INTRODUCTION: Choledochal cysts (CCs) is a rare disease characterized by dilatation of the intrahepatic or extrahepatic bile duct, which is about 1% of all benign biliary lesions. Its incidence is 1:100,000 to 150,000 habitants. It is more common in females, and its etiology is unknown. In adults the symptoms are nonspecific, predominantly abdominal pain and jaundice. CASE REPORT: 61 year old female patient with three days of severe abdominal colic in the right upper quadrant, whit both vomiting and jaundice. On admission, she presents leukocytosis, hyperbilirubinemia, and increased levels of alkaline phosphatase, transaminases and amylase. Diagnosis of obstructive jaundice, pancreatitis and complicated hydatid cyst arising. The abdominal CT Scan reveals intra and extrahepatic saccular dilatations, compatible with a type IV-a CCs. Both cholecystectomy and T-tube choledochotomy were done by evolution to cholangitis with favorable results and satisfactory postoperative.
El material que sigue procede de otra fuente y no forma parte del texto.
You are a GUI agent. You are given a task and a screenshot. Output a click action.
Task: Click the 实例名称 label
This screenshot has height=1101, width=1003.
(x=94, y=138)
DISCUSSION: CCs is a rare cause of obstructive jaundice, and in this regard, there are few data described in Chile, Its diagnosis requires a high index of suspicion because of its nonspecific symptoms found mostly in adults. Despite this, the diagnosis is determined with laboratory findings consistent with cholestatic jaundice and support diagnostic imaging such as ultrasound, CT Scan, among others. Although the imaging findings, it may not be detected. A correct diagnosis and appropriate treatment is essential because of its high risk of progression to cholangiocarcinoma. Currently the patient is waiting for resection of extrahepatic bile duct and Roux-en-Y hepatic jejunostomy which is the optimal treatment.